Few people would admit to believing that women should be barefoot and pregnant, responsible for doing virtually all the child-raising and housework. After all, a majority of American women now are in the paid work force. A lot of households couldn't get by otherwise.
If both spouses are working outside the home, then, all things being equal, they should expect to share the domestic responsibilities more or less evenly. Right?
Well, a recent Newsweek poll shows couples with children agreeing in their expressed support for the idea of more equitable sharing of parenting and housework. But considerable disagreement surfaces when it comes to the actual amount of sharing that goes on.

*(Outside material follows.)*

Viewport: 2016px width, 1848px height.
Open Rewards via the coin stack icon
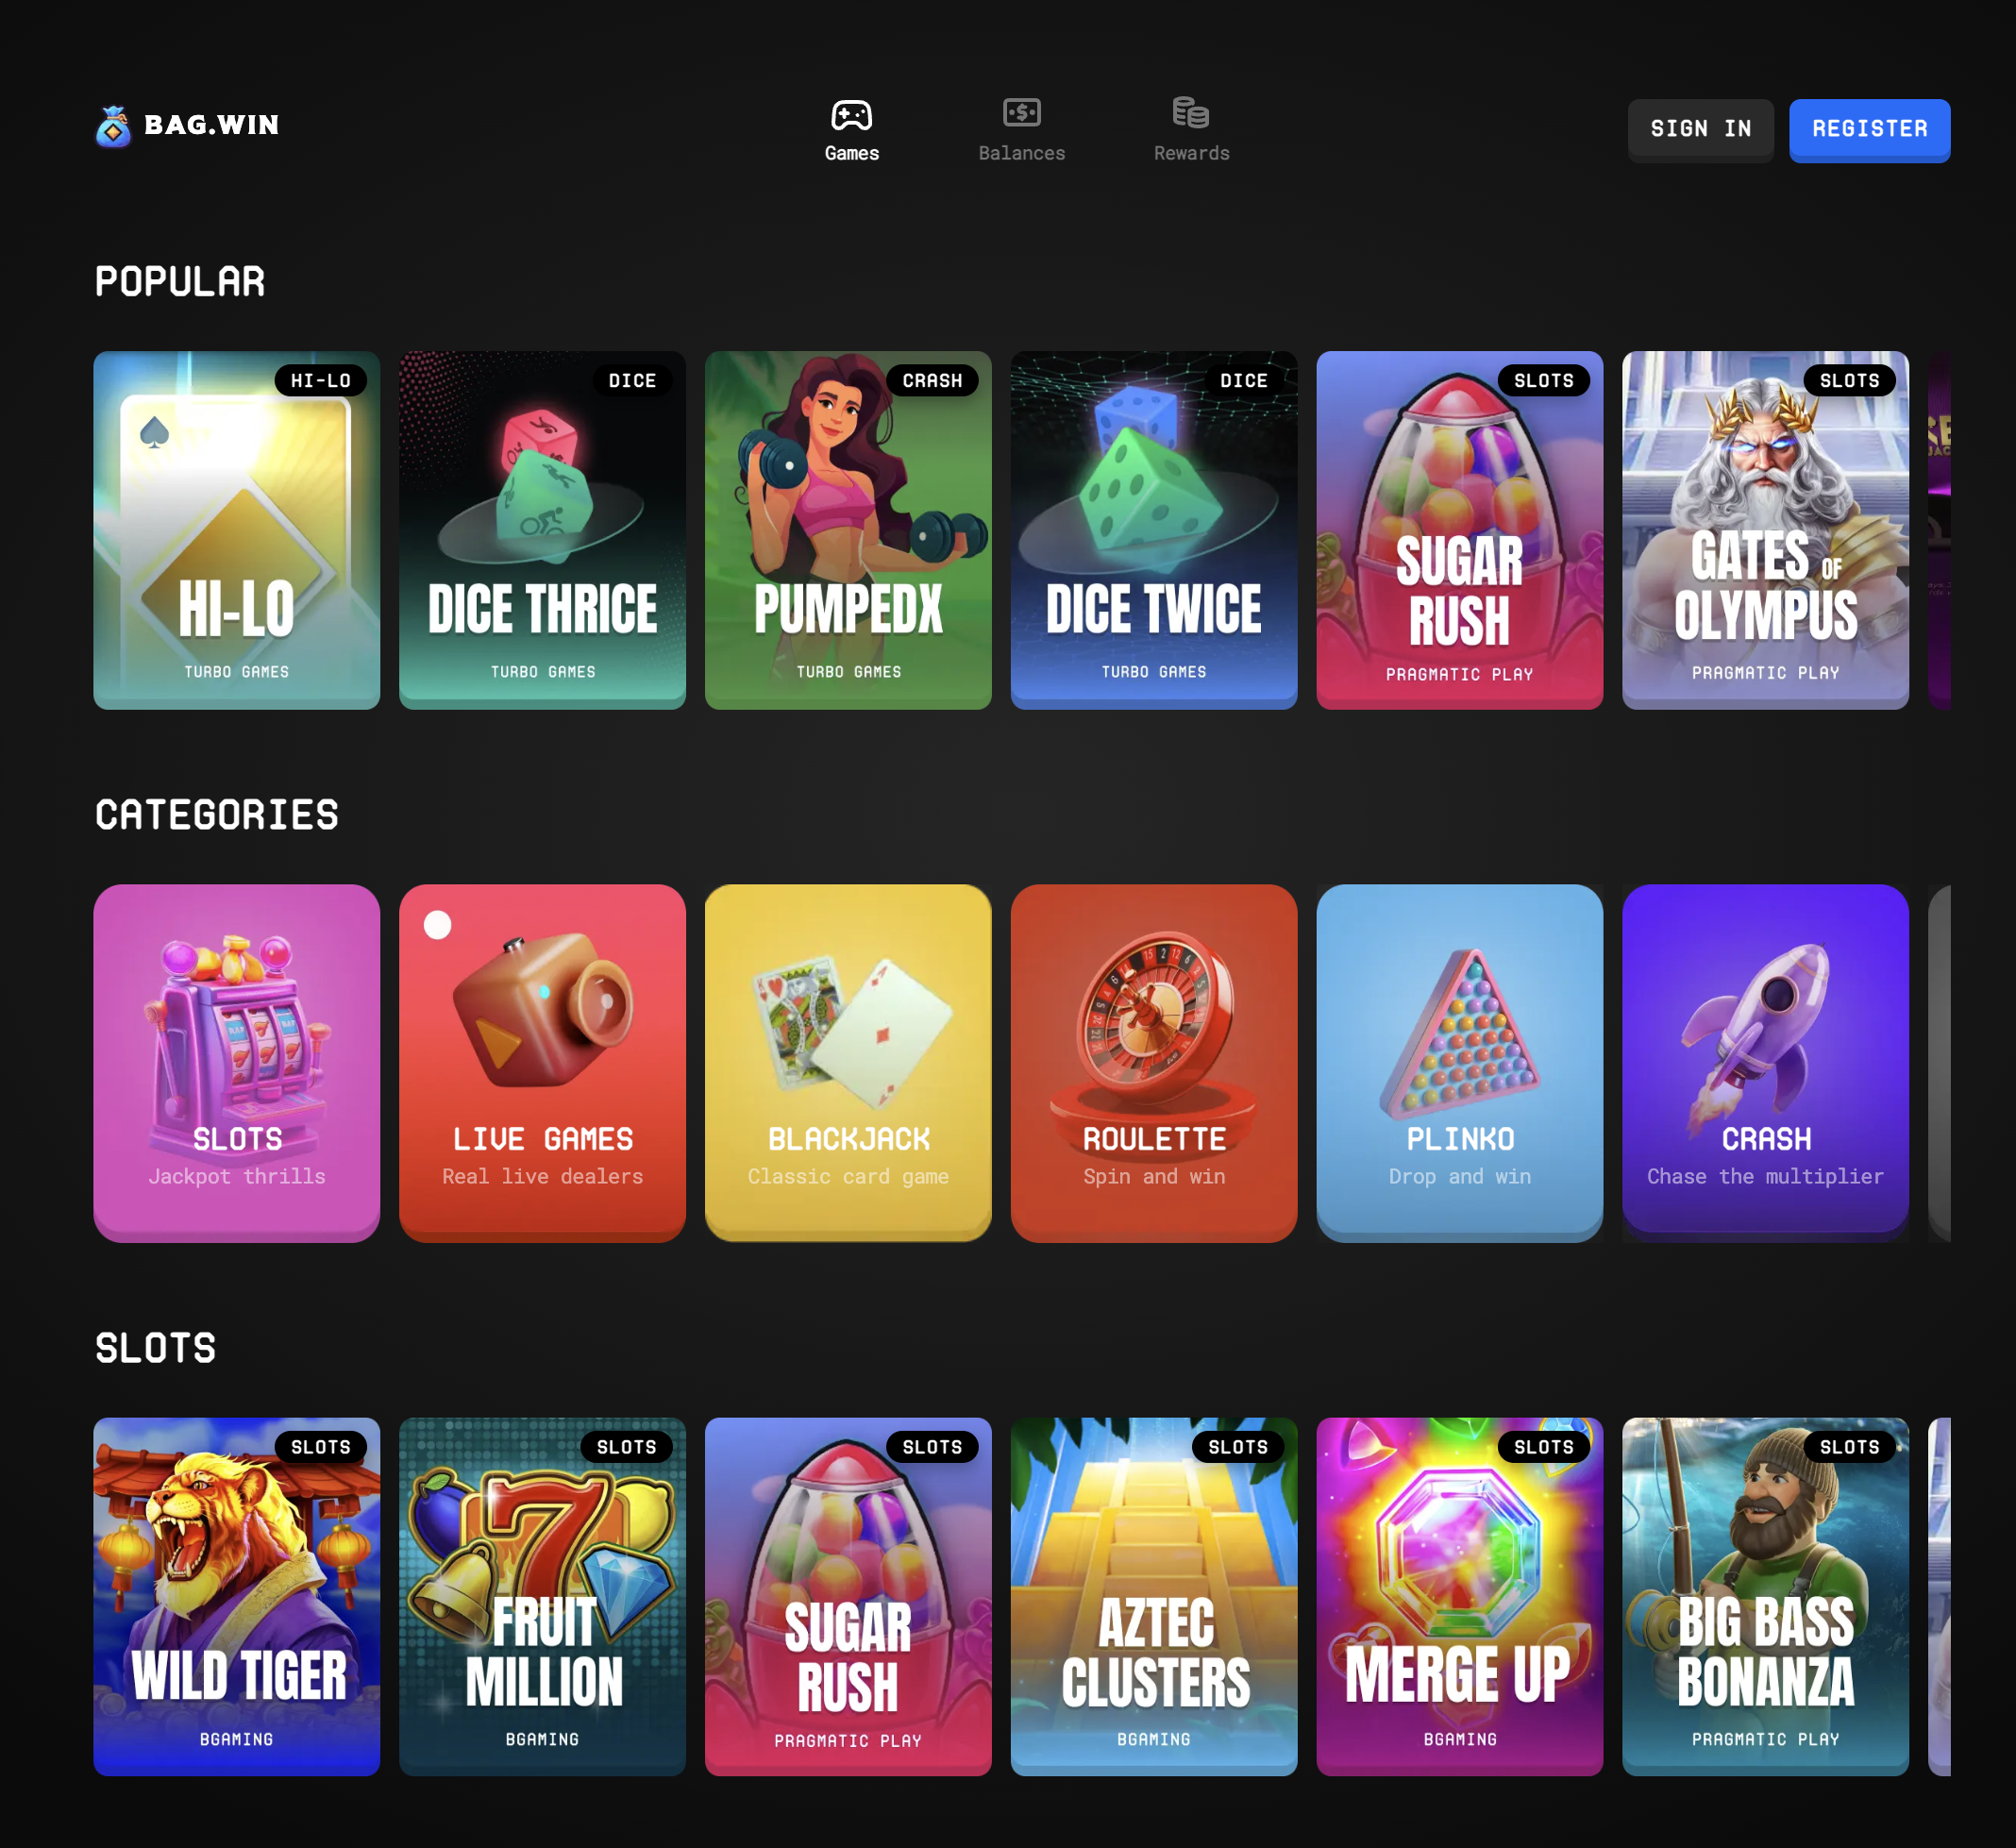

For example, 54 percent of fathers surveyed say they contribute equally to child-raising in their household. Yet only one-third of mothers say they and their spouses share parenting equally.
Another 24 percent of the fathers say they do more parenting than their partners. Yet only 3 percent of moms say the fathers do more. Half the women say they do more parenting.

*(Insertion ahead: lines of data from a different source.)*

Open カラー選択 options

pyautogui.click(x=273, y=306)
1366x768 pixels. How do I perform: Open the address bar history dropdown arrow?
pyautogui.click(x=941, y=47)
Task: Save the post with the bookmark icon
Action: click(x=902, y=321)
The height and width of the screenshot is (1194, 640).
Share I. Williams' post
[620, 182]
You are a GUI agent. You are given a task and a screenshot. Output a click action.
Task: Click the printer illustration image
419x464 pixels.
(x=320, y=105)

With regard to housework, 67 percent of fathers say they do as much as their spouses. But 57 percent of women say they do most of the housework.
We have here, at the very least, a communication problem.
In the big picture, the survey doubtless underscores a dramatic shift from days when women were expected to rear the kids and clean the toilets. In this era of the nurturing father and sensitive husband, men in most two-parent households are doing more parenting and housework than they used to. On this day of all days, such progress warrants celebration.
The Newsweek poll, however, did not survey women who are, in increasing numbers, heading households without benefit of a spouse.
And the gender gap evident in the survey responses makes one thing clear: Even though men in two-parent households may agree on the need to share domestic chores, they are sharing them to an extent still more evident to themselves than to their wives.
In some cases, wives may be failing to appreciate the full scope of their husbands' efforts. In other cases, definitions may differ as to what it means to parent or to do housework.
Responsibility is, for example, a consideration. It's one thing to help with various activities, another to be responsible for them. Doing dishes is nice - but who routinely makes sure dinner is on the table?
Another possibility is that some of the gender gap in the survey mirrors a credibility gap. Maybe some married men need to bring their walk into greater conformity with their talk - need to realize that taking out the trash isn't enough.
We're not saying domestic life should be a set of negotiated political arrangements bound by written contracts and requiring exact equivalence in duties. If a man likes to cook and his wife doesn't, whose business is it but their own?
At the least, though, this survey suggests the need for more parents to discuss what's involved with responsibilities around the house and how they should be apportioned. In these harried times, as men, women and households are besieged by conflicting demands, sharing is not only fair. It's a necessity.